Blasphemy and hope go hand-in-hand in London
And so I came to London, like Dick Whittingdon and Kylie Minogue, seeking my fortune. This is the largest and richest city in Europe, and so
if the streets are paved with gold, perhaps I could scuff my heels along them and pick up little bits for myself. Alas, I need that gold to pay the landlord.
I'd come to England as any other country, to sample her own peculiar traditions,
to hear people tell me to "leave it ahhht", or "doo me a fayyvour" or "you're nicked, mate"; to visit pubs called
the Rat and Random Vegetable, or The Duke of Whatever for a meat pie; to drink warm beers called
Blind Jack's Gutbuster, or Old Git's Piss; and
to eat vindaloo and chips. And, following all that, fart like a broken trombone, and laugh about it, just like an Englishman.
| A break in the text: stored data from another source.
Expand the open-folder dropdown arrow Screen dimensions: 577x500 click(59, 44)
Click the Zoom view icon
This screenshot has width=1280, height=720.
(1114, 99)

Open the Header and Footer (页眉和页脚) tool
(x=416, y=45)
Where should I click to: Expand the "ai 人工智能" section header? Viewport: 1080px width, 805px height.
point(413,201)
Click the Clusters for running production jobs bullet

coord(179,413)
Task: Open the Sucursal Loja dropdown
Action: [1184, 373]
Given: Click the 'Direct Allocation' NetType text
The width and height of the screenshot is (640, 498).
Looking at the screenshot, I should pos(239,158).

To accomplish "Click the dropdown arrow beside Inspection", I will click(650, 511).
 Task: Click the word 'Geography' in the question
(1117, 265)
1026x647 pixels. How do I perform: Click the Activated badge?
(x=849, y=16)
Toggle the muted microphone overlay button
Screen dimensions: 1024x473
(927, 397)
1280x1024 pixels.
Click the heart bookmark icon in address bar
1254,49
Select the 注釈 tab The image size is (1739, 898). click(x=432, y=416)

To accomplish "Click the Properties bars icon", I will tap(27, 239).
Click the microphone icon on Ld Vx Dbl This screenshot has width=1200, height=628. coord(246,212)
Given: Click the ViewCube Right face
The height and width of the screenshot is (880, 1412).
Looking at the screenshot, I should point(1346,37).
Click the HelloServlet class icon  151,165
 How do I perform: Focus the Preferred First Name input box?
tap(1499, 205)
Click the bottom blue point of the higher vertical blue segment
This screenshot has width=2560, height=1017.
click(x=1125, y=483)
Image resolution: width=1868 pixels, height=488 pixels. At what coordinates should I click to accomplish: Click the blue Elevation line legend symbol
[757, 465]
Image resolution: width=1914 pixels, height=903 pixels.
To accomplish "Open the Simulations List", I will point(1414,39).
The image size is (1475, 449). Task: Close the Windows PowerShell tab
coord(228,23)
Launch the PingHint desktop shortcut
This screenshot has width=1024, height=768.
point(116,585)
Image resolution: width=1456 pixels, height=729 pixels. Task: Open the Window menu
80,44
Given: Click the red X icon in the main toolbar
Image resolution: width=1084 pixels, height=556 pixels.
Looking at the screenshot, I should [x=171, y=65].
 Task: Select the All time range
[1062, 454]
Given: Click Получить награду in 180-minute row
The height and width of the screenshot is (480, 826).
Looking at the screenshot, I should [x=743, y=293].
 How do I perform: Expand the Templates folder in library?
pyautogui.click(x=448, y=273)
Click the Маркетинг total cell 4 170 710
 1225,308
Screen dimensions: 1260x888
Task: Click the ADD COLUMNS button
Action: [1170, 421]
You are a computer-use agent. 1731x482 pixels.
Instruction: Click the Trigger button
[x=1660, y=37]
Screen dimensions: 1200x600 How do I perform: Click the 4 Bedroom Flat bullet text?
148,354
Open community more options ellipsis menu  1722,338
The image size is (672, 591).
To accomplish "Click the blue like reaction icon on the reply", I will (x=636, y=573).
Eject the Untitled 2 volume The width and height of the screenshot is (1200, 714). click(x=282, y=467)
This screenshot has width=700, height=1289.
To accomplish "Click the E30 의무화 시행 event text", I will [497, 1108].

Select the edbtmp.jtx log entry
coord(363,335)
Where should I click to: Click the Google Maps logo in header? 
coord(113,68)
London, like other capital cities, is a state apart. As you settle into your life in Islington or Shepherd's Bush, the very possibility
of there being any other part of the country fades away into distant memory. It's all just too far away to bother with. London
goes on forever. The yellow glow of the great city is comforting. It makes days endless, and the long, wet English nights become another
kind of day. Even in Winter, it is never truly cold here, although it does rain, and seems to rain forever until suddenly it is gone. Then it's
a bright Sunday morning, time to visit the museums and palaces of the old Empire, weave through the markets or just wander
in the Georgian streets.
The best and the worst are are in London. I can spend half an hour considering the Parthenon marbles for free, and then
spend 20p on a tabloid titled Princess Anne Knockers Shocker! on the way home.
Money is Everything
London was built on, and has prospered by, and lives for, money. Financial probity made this city into a world hub,
and lives in the beating heart of every true London son. Wild men, dreams and songs, and flights of fervour
belong to the dark hillsides of the north and west. The accent of the South East is low, confident pragmatism.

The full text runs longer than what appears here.